**Your instructions:**
Copy the material word for word, starting with the line that contains "You are a computer-use" and continuing through the line that contains "coord(174,94)", and leave the pictures out of your copy.

=== Record list ===

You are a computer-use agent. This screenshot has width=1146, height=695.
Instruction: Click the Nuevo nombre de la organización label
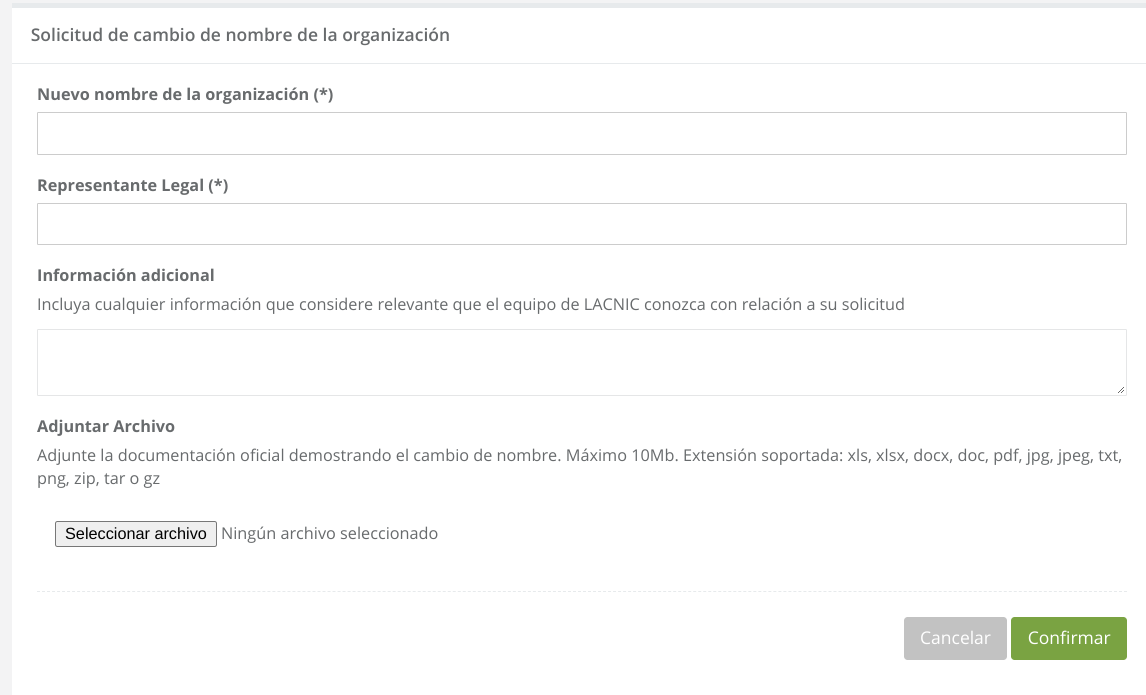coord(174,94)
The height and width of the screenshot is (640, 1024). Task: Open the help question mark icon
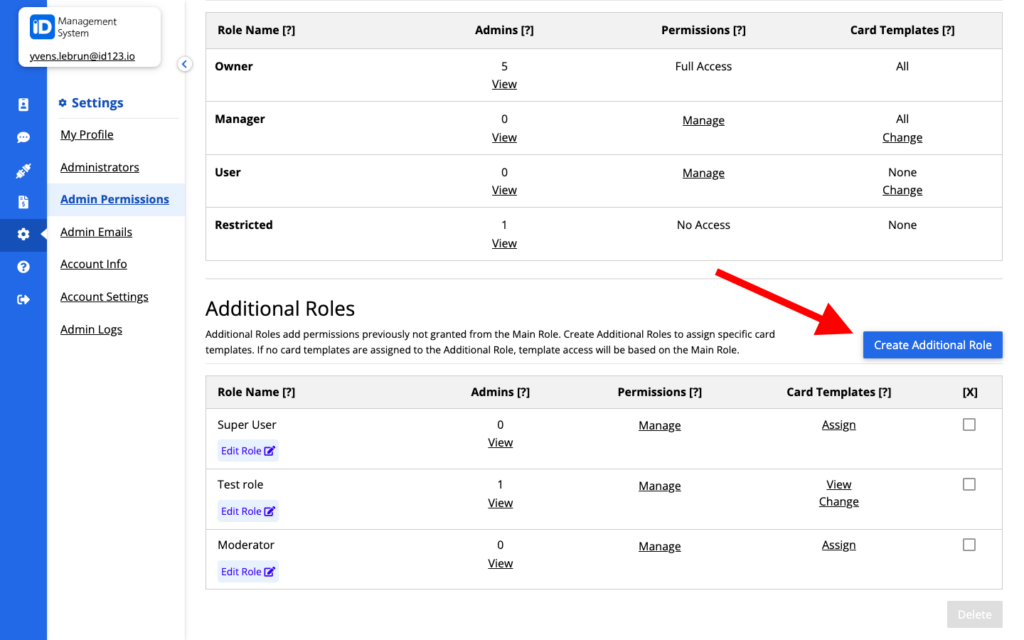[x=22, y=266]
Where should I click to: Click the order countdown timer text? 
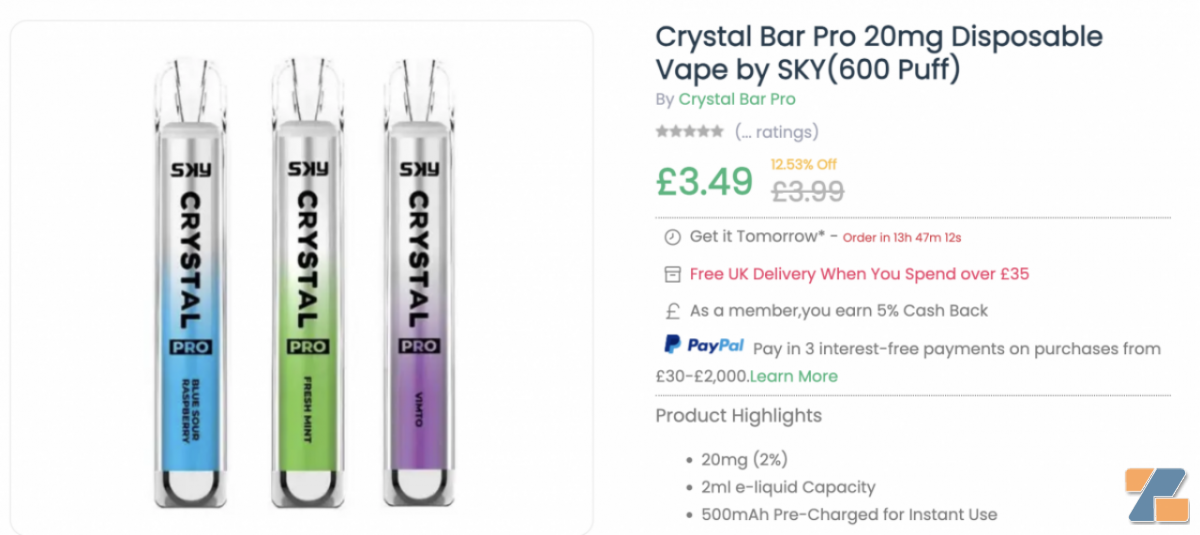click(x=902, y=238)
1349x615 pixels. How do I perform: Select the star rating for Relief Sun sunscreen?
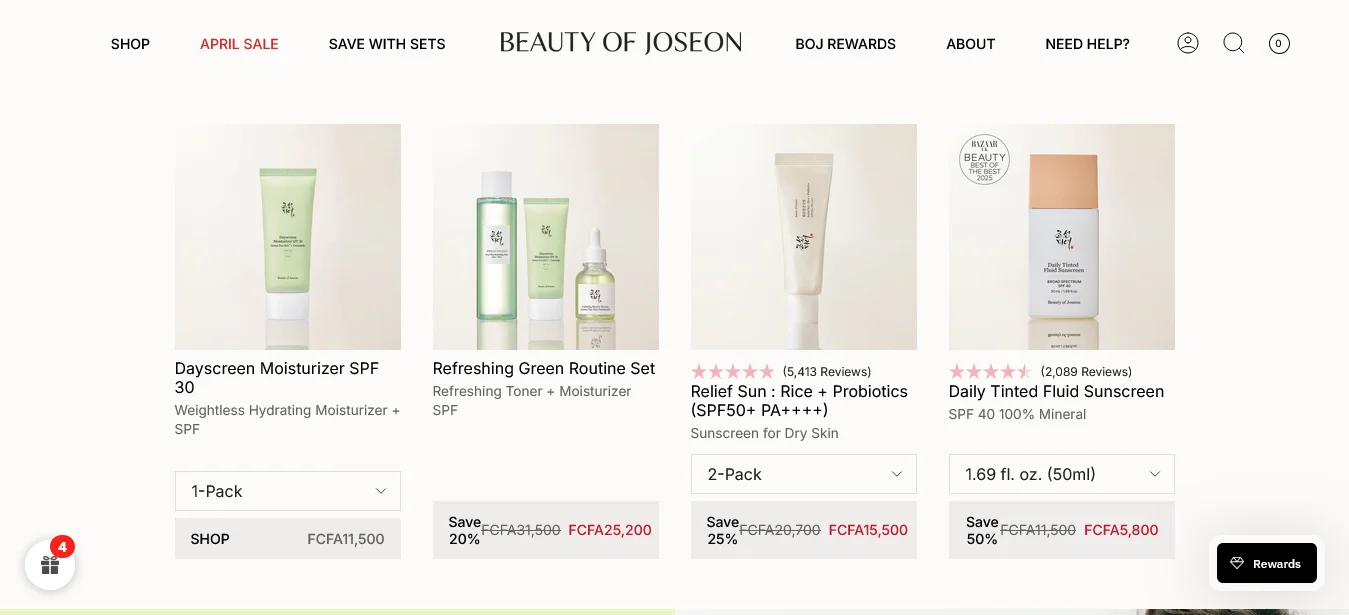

===
=== Record list ===

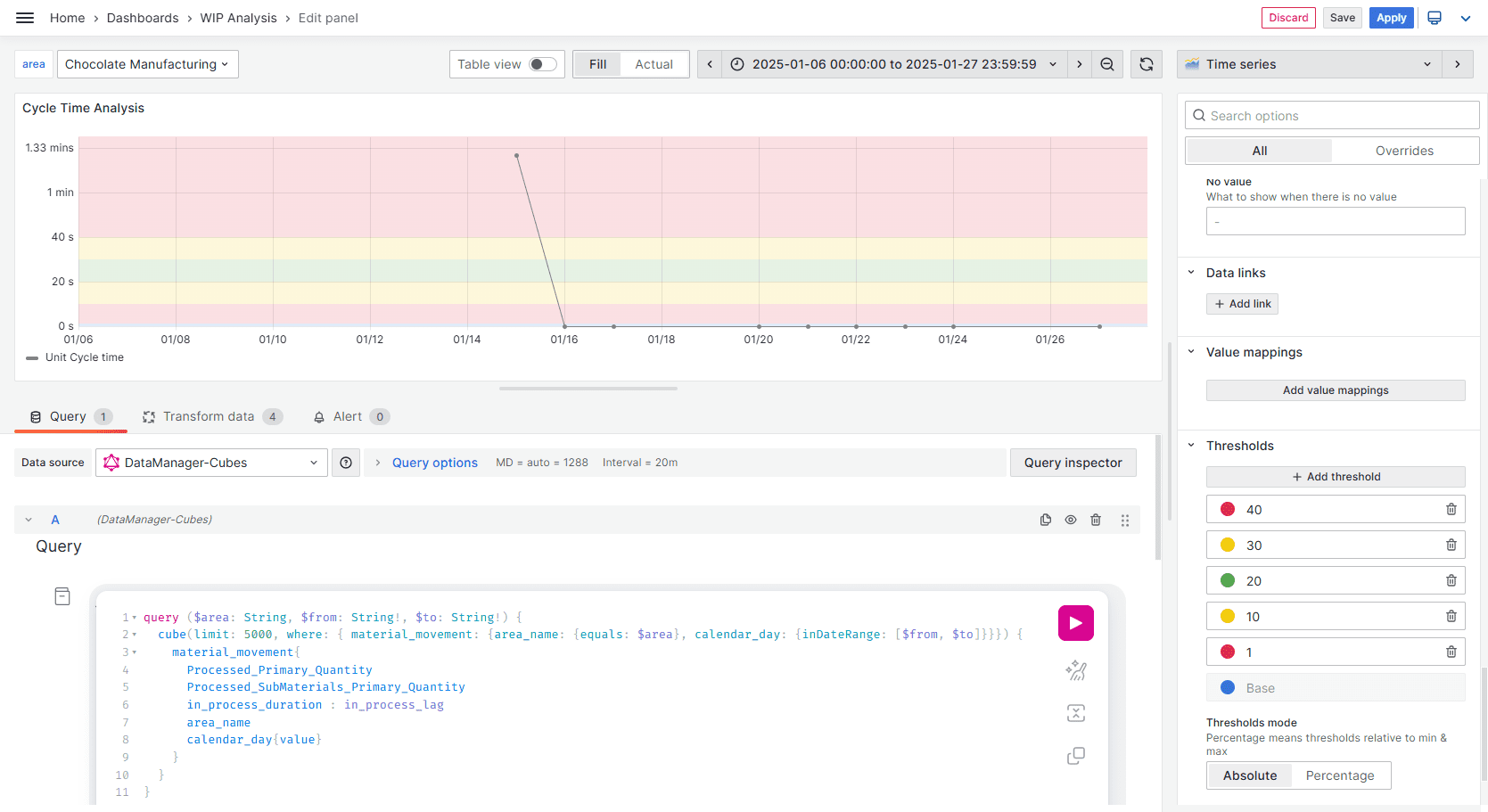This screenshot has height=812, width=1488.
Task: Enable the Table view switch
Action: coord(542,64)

===
=== Record list ===

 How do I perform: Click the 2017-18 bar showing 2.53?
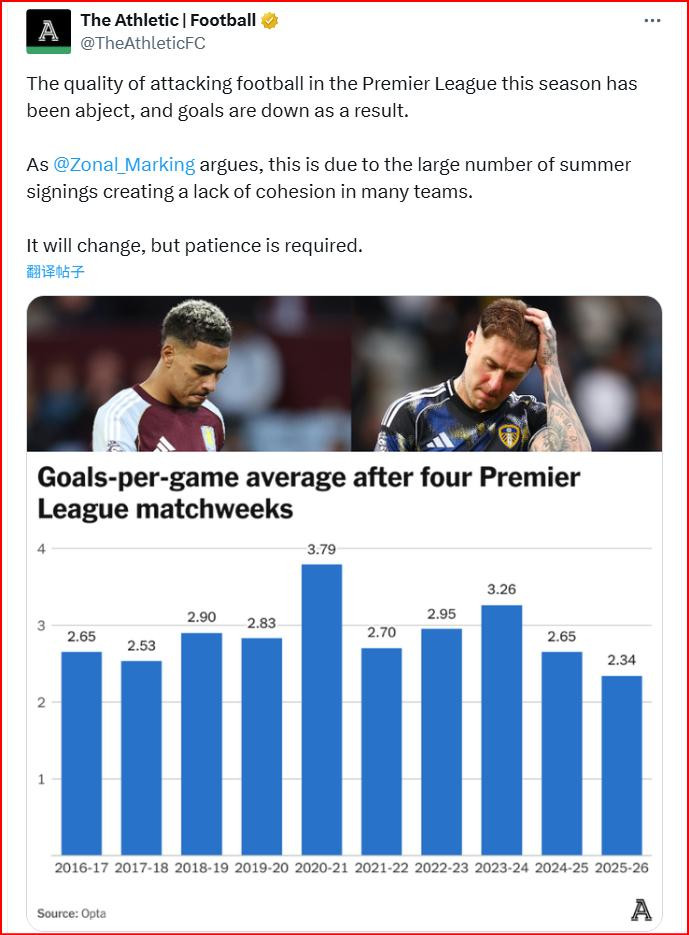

===

**Full answer:**
You are a computer-use agent. This screenshot has width=1146, height=695.
Instruction: Click the Nuevo nombre de la organización label
coord(174,94)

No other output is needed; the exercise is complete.